Extracted data entries
+---+

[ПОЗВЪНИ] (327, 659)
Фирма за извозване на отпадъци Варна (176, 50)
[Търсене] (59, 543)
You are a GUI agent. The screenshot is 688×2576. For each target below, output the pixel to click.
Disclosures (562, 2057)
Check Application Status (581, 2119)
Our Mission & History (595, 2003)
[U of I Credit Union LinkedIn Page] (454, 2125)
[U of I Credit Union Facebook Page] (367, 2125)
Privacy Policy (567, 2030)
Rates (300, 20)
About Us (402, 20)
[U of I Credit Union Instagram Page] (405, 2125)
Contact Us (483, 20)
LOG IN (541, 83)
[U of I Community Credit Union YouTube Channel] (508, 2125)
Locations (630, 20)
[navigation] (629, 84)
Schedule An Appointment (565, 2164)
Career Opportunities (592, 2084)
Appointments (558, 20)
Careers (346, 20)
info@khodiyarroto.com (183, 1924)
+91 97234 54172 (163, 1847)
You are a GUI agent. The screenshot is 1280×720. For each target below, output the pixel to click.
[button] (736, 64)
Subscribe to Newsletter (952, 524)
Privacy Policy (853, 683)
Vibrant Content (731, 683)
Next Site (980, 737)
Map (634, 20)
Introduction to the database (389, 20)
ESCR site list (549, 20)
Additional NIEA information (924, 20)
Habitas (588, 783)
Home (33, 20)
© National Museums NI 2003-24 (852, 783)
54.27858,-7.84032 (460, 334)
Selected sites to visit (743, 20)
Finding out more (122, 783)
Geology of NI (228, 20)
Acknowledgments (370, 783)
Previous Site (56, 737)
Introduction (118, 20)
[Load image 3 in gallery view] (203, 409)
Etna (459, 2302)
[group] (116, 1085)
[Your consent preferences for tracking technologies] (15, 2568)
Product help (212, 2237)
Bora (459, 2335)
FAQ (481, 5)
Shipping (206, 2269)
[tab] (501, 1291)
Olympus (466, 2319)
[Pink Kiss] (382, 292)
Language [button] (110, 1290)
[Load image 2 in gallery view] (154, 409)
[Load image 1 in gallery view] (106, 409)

+---+

- [WHAT THE EXERCISE ASKS]: Copy each line of the data exactly, please.

- [TASK OUTPUT]:
[ПОЗВЪНИ] (327, 659)
Фирма за извозване на отпадъци Варна (176, 50)
[Търсене] (59, 543)
You are a GUI agent. The screenshot is 688×2576. For each target below, output the pixel to click.
Disclosures (562, 2057)
Check Application Status (581, 2119)
Our Mission & History (595, 2003)
[U of I Credit Union LinkedIn Page] (454, 2125)
[U of I Credit Union Facebook Page] (367, 2125)
Privacy Policy (567, 2030)
Rates (300, 20)
About Us (402, 20)
[U of I Credit Union Instagram Page] (405, 2125)
Contact Us (483, 20)
LOG IN (541, 83)
[U of I Community Credit Union YouTube Channel] (508, 2125)
Locations (630, 20)
[navigation] (629, 84)
Schedule An Appointment (565, 2164)
Career Opportunities (592, 2084)
Appointments (558, 20)
Careers (346, 20)
info@khodiyarroto.com (183, 1924)
+91 97234 54172 (163, 1847)
You are a GUI agent. The screenshot is 1280×720. For each target below, output the pixel to click.
[button] (736, 64)
Subscribe to Newsletter (952, 524)
Privacy Policy (853, 683)
Vibrant Content (731, 683)
Next Site (980, 737)
Map (634, 20)
Introduction to the database (389, 20)
ESCR site list (549, 20)
Additional NIEA information (924, 20)
Habitas (588, 783)
Home (33, 20)
© National Museums NI 2003-24 (852, 783)
54.27858,-7.84032 (460, 334)
Selected sites to visit (743, 20)
Finding out more (122, 783)
Geology of NI (228, 20)
Acknowledgments (370, 783)
Previous Site (56, 737)
Introduction (118, 20)
[Load image 3 in gallery view] (203, 409)
Etna (459, 2302)
[group] (116, 1085)
[Your consent preferences for tracking technologies] (15, 2568)
Product help (212, 2237)
Bora (459, 2335)
FAQ (481, 5)
Shipping (206, 2269)
[tab] (501, 1291)
Olympus (466, 2319)
[Pink Kiss] (382, 292)
Language [button] (110, 1290)
[Load image 2 in gallery view] (154, 409)
[Load image 1 in gallery view] (106, 409)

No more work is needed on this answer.